### Available data
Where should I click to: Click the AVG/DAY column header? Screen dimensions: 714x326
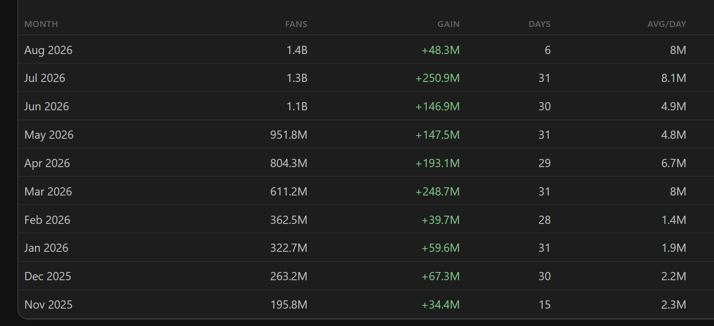(x=666, y=24)
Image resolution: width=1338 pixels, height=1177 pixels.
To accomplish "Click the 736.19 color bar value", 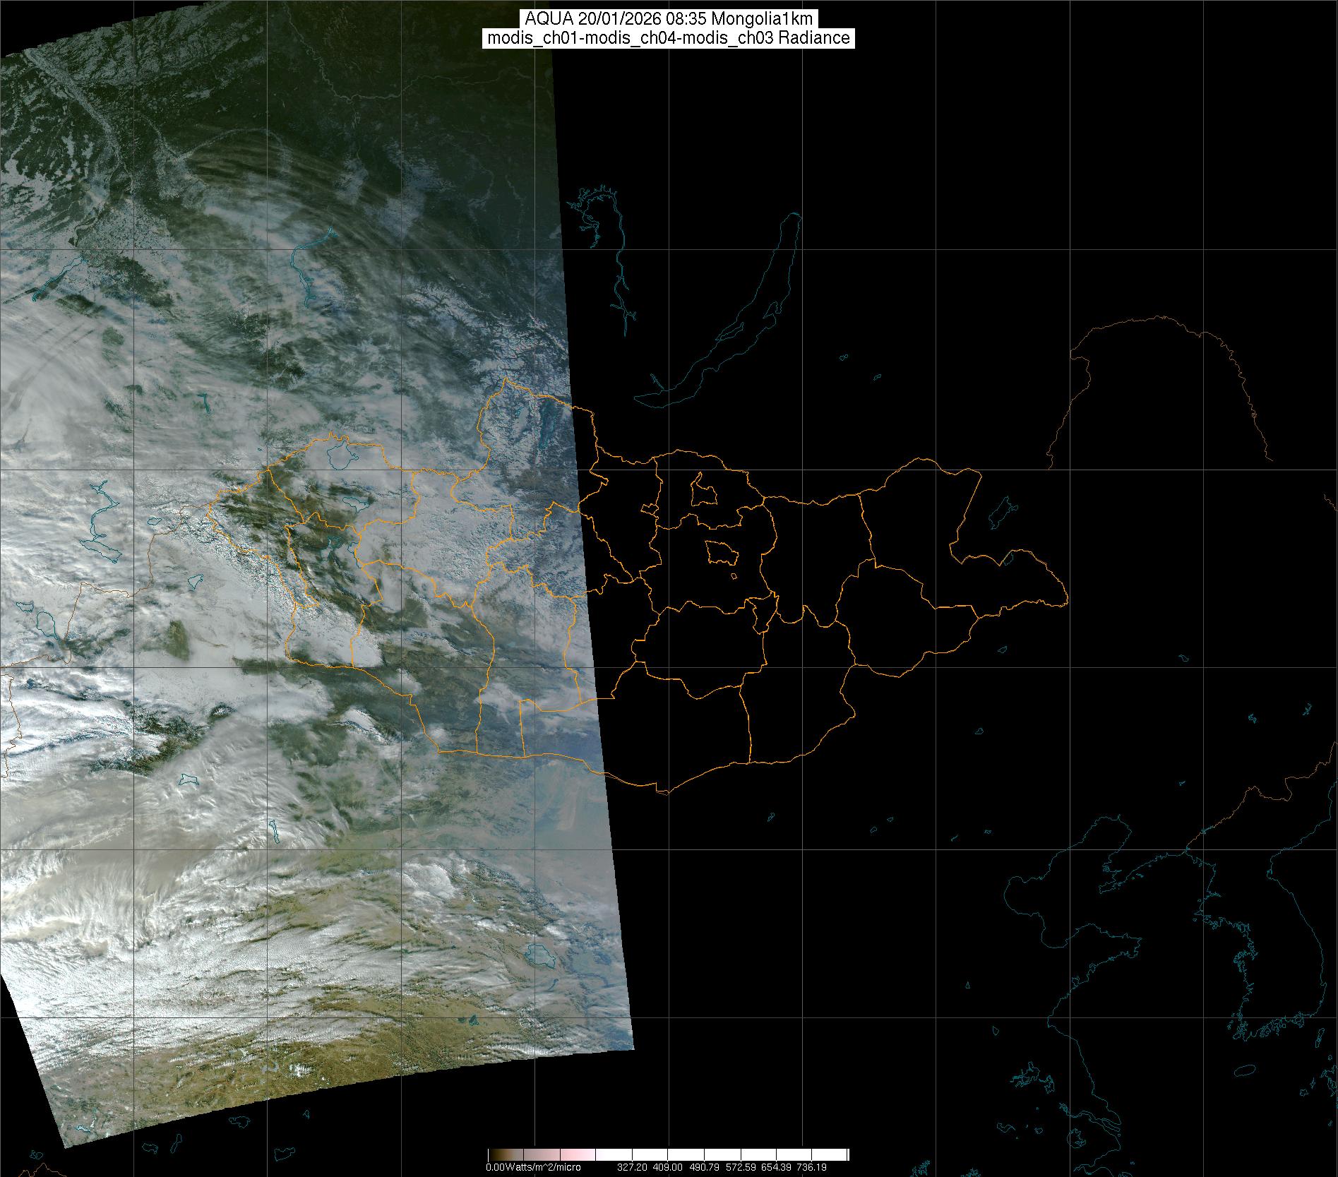I will [x=811, y=1167].

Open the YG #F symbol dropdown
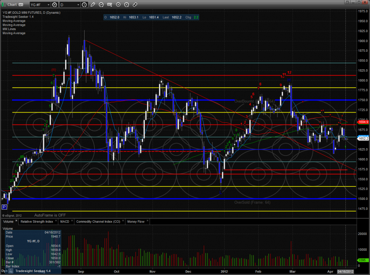coord(48,5)
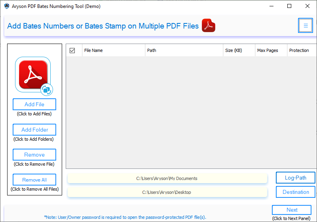Click the Aryson app icon in the title bar
This screenshot has height=222, width=317.
[x=7, y=6]
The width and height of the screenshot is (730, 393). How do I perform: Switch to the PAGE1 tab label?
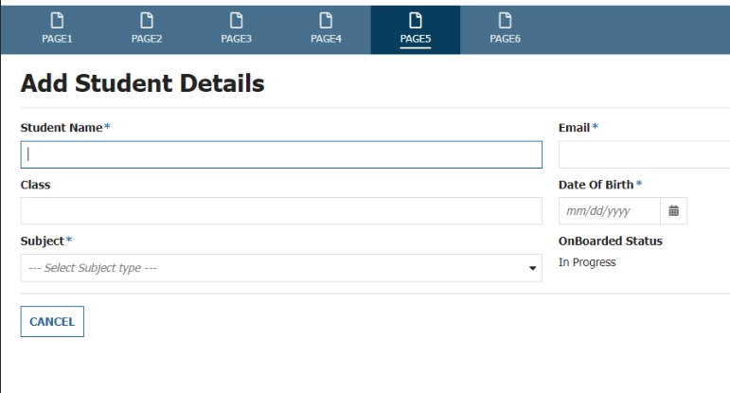pyautogui.click(x=57, y=39)
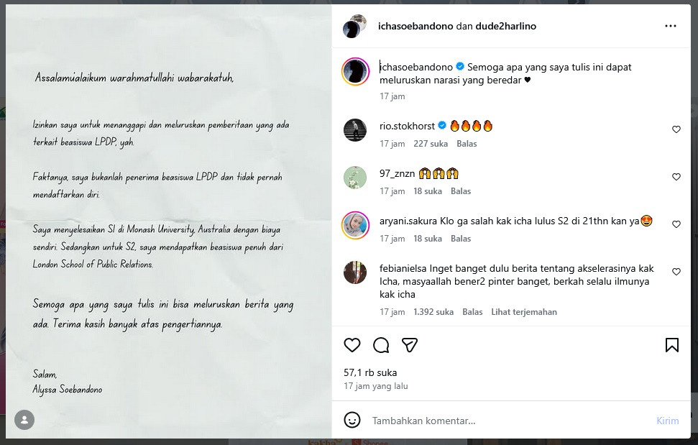Screen dimensions: 698x445
Task: Like febianielsa's comment heart
Action: [676, 272]
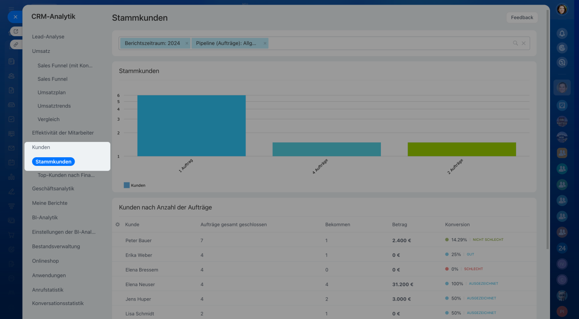
Task: Copy link using the chain icon
Action: [16, 44]
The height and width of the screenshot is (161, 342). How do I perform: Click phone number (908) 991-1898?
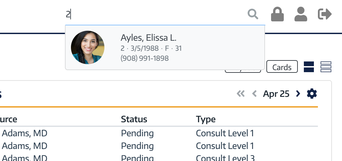[x=145, y=58]
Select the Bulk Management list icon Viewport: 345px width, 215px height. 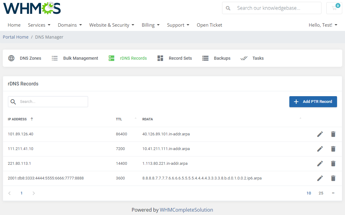click(55, 58)
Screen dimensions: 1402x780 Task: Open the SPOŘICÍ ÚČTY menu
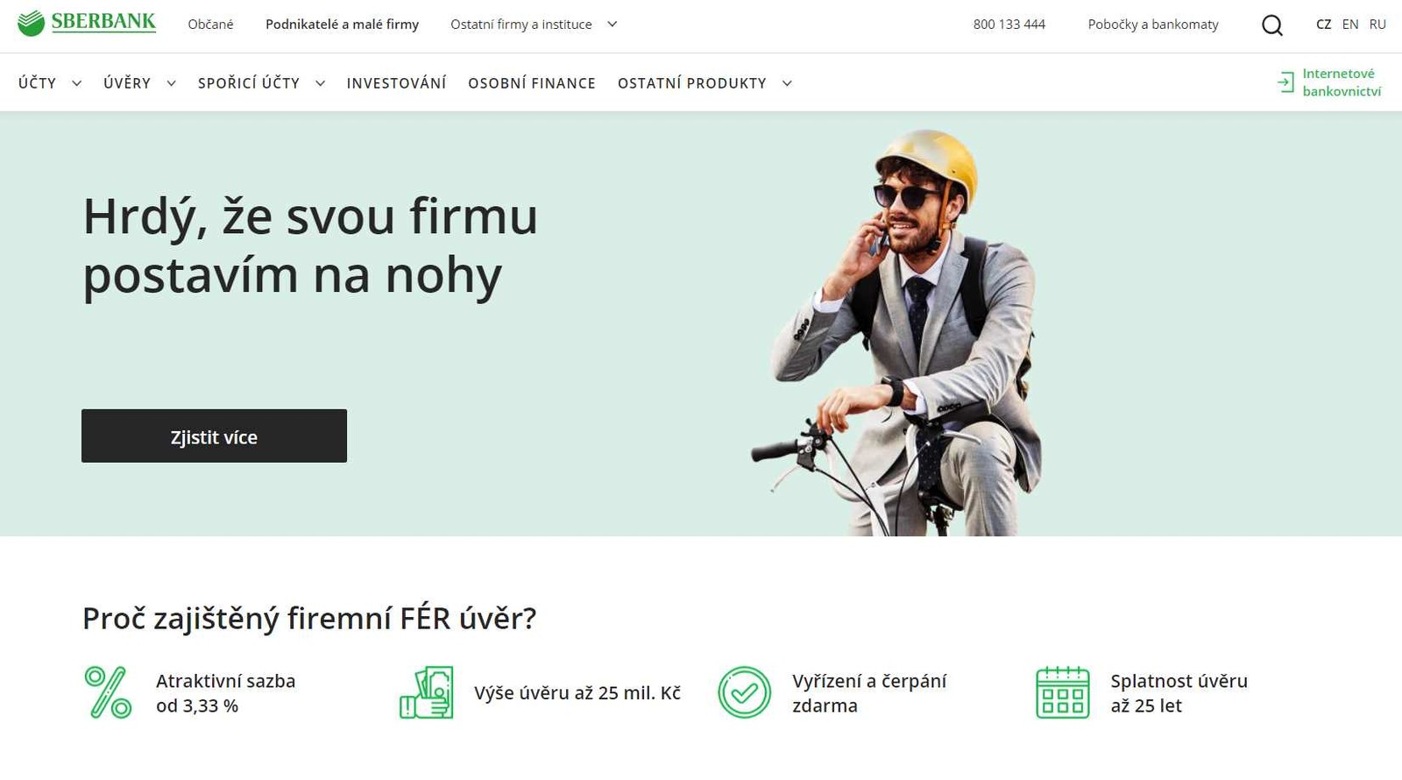click(x=249, y=83)
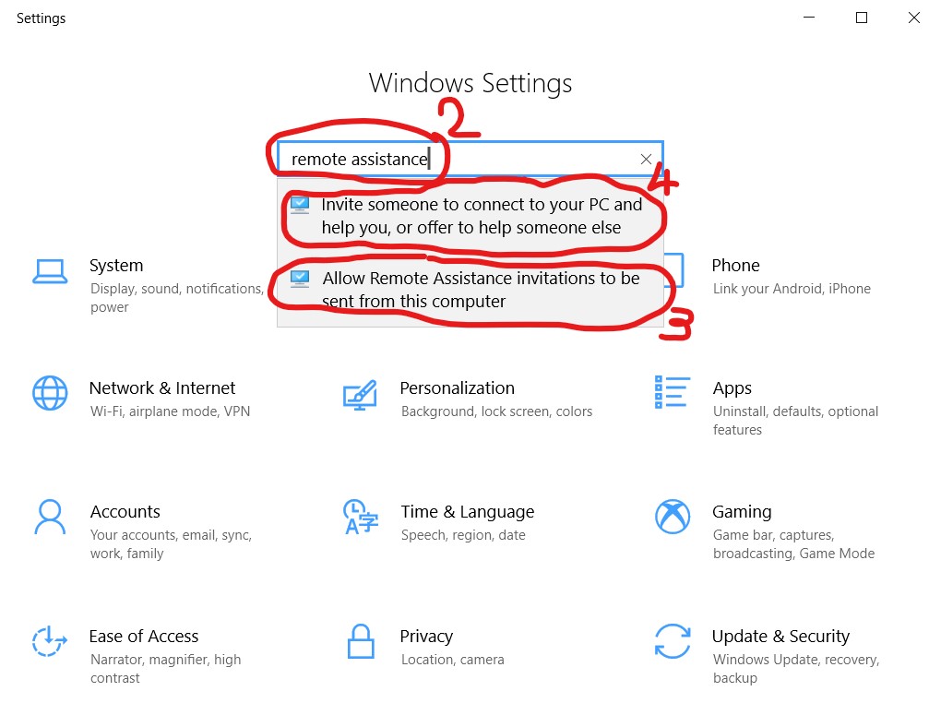This screenshot has height=727, width=929.
Task: Click the Gaming Xbox logo icon
Action: click(x=673, y=517)

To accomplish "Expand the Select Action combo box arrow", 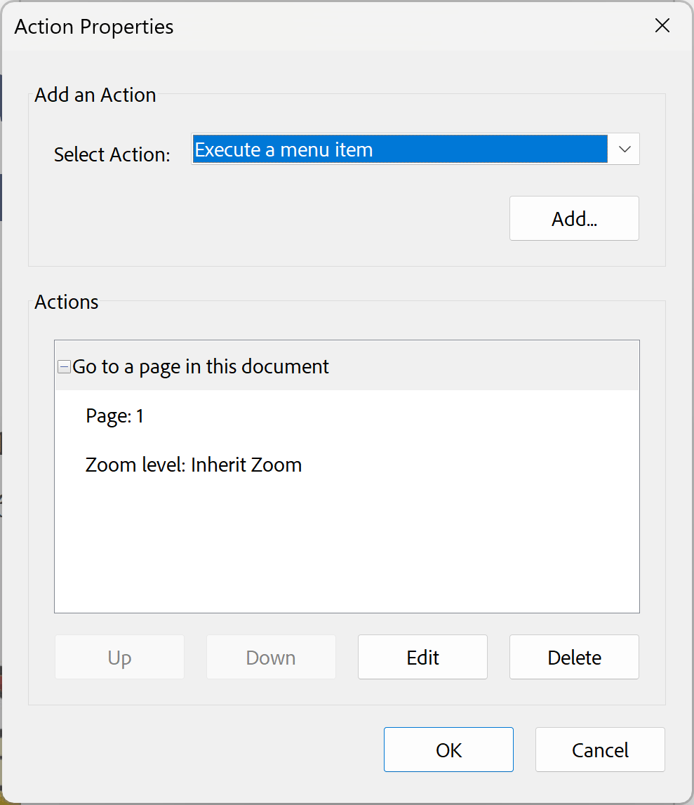I will 624,149.
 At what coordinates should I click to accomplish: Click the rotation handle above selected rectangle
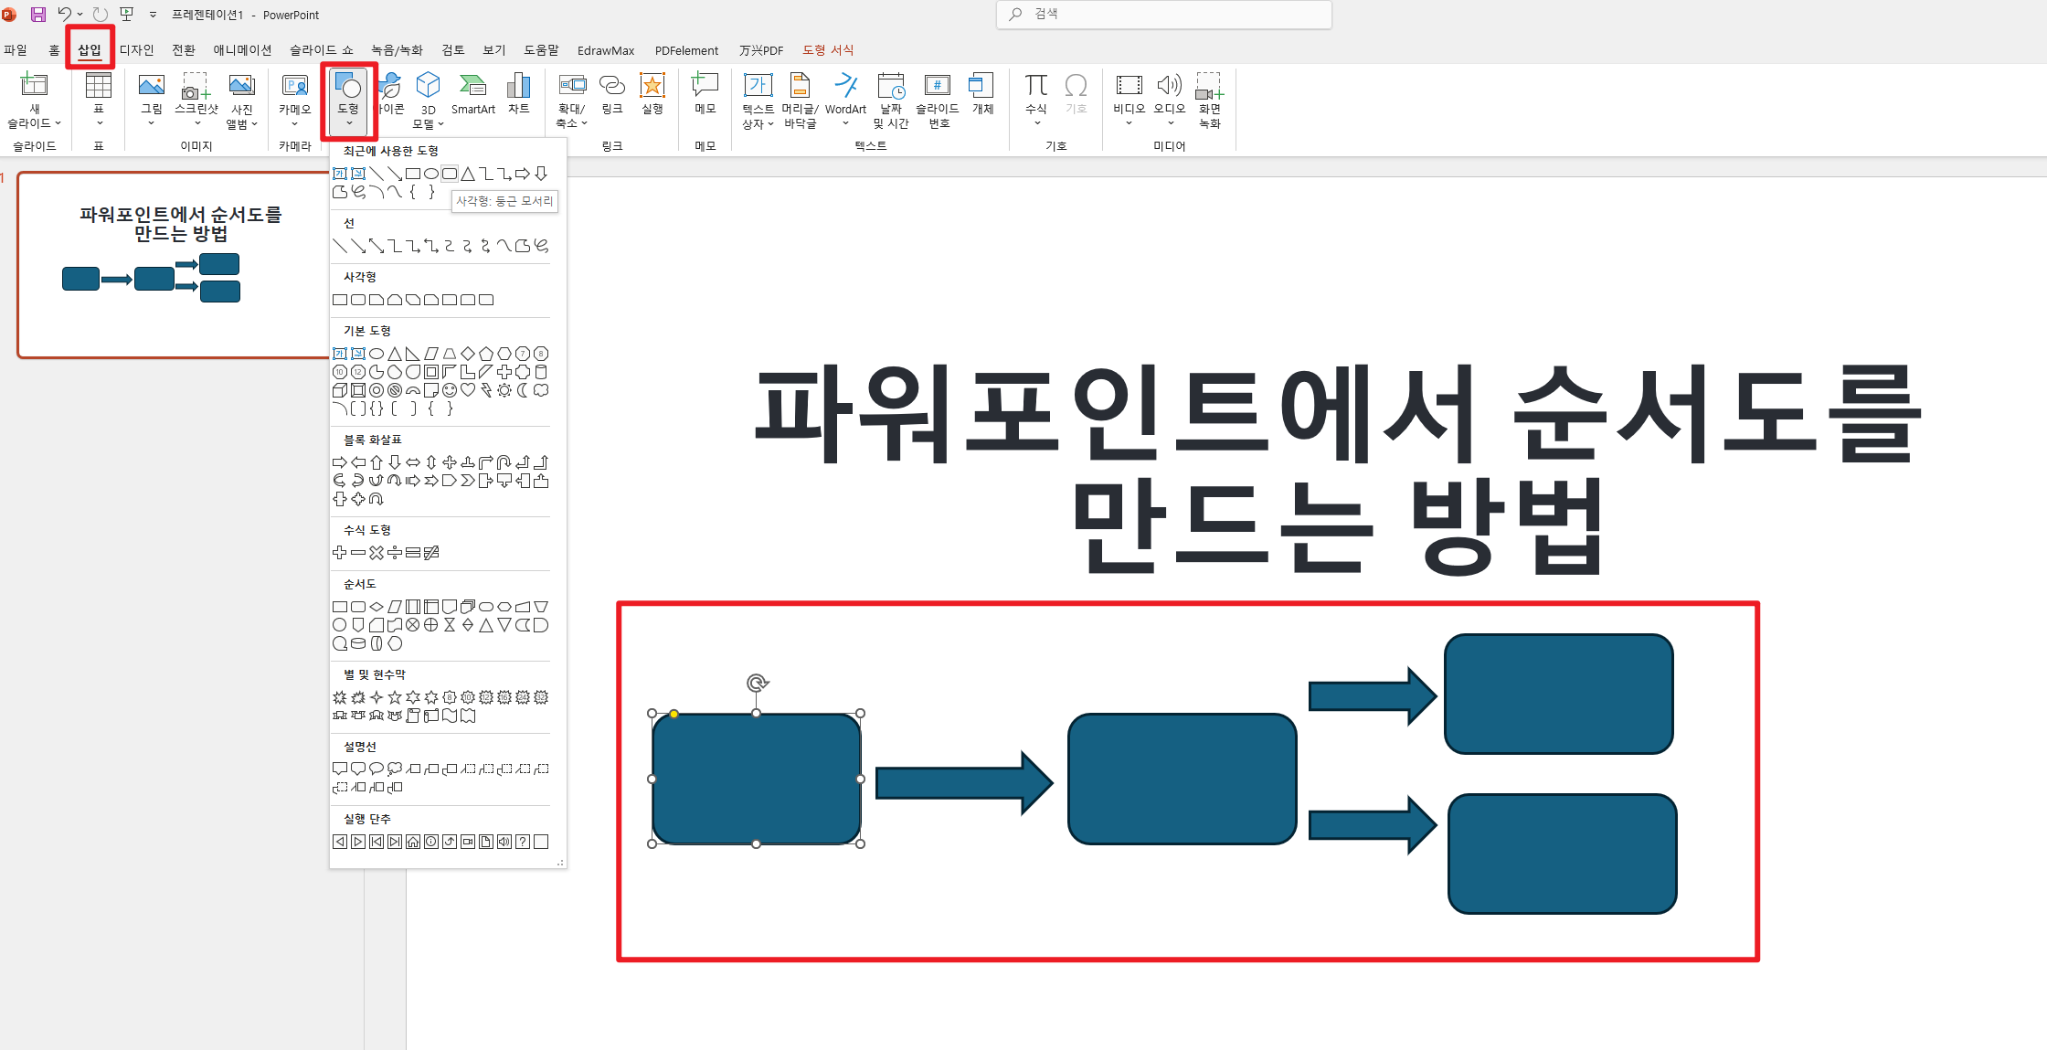tap(757, 683)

### Task instructions
Put the entries from the line containing "At what coordinates" through the end of the entries, both ends included, into a JSON list of strings with one string per line and blank lines omitted. Leave the pictures out of the answer.

### Written solution
[
  " At what coordinates should I click to accomplish: Click the rotation handle above selected rectangle",
  "tap(757, 683)"
]